In fact, Apple generated more operating profit in the quarter than Alphabet, Amazon, Microsoft, and Samsung put together. That certainly doesn’t happen every quarter but this was Apple’s biggest revenue quarter ever and, while Samsung had its best quarter in several years as well, it generated only about a quarter as much operating profit. Facebook’s operating profits continue to trend upwards and look like potentially paling Microsoft or Alphabet in the next few quarters, which is remarkable given its revenues are a fraction of theirs.
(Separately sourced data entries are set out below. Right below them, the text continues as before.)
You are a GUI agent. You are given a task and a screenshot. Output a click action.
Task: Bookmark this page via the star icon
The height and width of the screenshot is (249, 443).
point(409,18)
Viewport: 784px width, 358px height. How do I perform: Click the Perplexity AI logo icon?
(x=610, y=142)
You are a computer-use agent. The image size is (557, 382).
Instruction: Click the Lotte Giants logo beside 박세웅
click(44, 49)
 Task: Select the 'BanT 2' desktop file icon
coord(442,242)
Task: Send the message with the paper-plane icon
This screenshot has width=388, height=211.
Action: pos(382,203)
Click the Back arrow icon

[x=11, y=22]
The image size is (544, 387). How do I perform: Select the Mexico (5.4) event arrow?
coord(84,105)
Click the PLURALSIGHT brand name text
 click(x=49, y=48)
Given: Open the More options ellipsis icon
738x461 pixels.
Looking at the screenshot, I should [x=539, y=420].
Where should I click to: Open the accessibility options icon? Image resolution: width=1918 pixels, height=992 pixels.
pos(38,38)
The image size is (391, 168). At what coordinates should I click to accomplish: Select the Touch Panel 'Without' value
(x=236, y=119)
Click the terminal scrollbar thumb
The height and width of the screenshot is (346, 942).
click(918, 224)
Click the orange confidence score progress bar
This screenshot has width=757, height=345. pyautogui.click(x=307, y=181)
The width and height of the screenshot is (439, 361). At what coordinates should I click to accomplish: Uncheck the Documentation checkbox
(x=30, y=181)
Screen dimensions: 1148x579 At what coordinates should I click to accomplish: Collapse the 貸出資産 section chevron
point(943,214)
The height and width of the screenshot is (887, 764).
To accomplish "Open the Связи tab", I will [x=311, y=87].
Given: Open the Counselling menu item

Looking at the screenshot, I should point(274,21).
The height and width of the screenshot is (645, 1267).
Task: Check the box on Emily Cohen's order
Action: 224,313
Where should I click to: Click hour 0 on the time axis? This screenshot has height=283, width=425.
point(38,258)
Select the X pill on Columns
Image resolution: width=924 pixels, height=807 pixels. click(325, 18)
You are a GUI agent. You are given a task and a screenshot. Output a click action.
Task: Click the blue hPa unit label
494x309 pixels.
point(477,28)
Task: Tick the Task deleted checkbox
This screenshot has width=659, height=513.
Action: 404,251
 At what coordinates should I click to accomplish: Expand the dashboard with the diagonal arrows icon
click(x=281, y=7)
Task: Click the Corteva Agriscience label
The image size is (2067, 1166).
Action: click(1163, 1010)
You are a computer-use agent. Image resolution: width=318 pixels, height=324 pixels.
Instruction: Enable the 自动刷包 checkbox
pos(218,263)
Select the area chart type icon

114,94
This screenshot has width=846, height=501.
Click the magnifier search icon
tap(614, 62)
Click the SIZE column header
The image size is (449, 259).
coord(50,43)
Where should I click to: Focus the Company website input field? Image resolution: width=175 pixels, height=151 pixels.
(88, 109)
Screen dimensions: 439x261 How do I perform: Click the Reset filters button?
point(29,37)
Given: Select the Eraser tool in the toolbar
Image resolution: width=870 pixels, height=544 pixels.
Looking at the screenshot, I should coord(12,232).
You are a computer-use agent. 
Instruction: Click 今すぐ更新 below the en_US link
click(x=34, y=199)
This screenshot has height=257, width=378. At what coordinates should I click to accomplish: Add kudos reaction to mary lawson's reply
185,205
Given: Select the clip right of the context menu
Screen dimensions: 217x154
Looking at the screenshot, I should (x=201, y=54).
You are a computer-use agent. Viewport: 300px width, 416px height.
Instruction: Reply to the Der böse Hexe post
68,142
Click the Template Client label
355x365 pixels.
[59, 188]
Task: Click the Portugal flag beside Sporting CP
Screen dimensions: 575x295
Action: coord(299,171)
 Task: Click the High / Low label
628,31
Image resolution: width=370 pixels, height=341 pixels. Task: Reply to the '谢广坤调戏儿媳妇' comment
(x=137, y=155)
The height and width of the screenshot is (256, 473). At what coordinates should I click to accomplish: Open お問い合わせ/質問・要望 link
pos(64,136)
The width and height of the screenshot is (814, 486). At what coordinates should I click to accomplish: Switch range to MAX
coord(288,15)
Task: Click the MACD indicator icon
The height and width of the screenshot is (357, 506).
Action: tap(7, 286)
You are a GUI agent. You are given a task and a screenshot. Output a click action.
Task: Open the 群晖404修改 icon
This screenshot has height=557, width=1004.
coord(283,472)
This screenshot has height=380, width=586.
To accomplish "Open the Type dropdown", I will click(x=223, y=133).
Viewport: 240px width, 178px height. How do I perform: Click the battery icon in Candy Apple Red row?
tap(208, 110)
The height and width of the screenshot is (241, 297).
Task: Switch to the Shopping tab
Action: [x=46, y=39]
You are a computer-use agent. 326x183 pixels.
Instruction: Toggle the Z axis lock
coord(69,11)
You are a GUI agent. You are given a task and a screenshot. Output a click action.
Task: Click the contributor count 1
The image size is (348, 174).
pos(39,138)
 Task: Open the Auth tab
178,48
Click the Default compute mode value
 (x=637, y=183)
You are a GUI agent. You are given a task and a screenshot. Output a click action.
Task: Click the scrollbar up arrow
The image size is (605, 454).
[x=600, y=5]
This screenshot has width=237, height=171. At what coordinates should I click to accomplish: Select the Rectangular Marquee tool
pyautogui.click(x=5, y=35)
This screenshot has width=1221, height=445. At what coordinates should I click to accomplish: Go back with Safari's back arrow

Amazon, meanwhile, keeps bumping around at the bottom of the pile, with just over $4 billion in operating profit over the past year, or less than 1% of the total profit of this group over that time period.

Hiring Continues Apace at Amazon

To conclude, let’s look at hiring and total employee numbers. Note here Apple and Microsoft only report headcount once a year with their 10-K filings, so I’ve used estimates for some quarters. Everyone else reports quarterly (except Samsung, which doesn’t report numbers for the company as a whole).

The most astonishing line here is obviously Amazon’s. It was just below 350,000 employees at the end of 2016, which is about 20,000 more than Alphabet, Apple, Facebook, and Microsoft combined. It hired 110,000 in the past year alone (just below the size of Apple or Microsoft’s total workforce) and it’s more than doubled its headcount in the past two years. Of course, the vast majority of these new employees are warehouse workers paid just above minimum wage rather than the high-cost engineers most of these companies employ (Apple’s retail store employees are the closest equivalent, but more skilled and better paid). As a result, Amazon’s revenue per employee also looks very different from the rest:

Apple’s revenue per employee has come down a bit over the past year or so as a result of its dip in revenues, though it stabilized a little last quarter. But Amazon continues to trend steadily downwards as its fulfillment center workers increasingly dwarf its higher paid office workers. Facebook’s revenue per employee stagnated in 2014 as a result of several acquisitions but returned to growth over the past year or so and is now fast approaching Apple’s. Alphabet’s revenue per employee, meanwhile, remains remarkably consistent at around $1.2 billion per year, albeit with a little bump last quarter from Pixel and other hardware sales.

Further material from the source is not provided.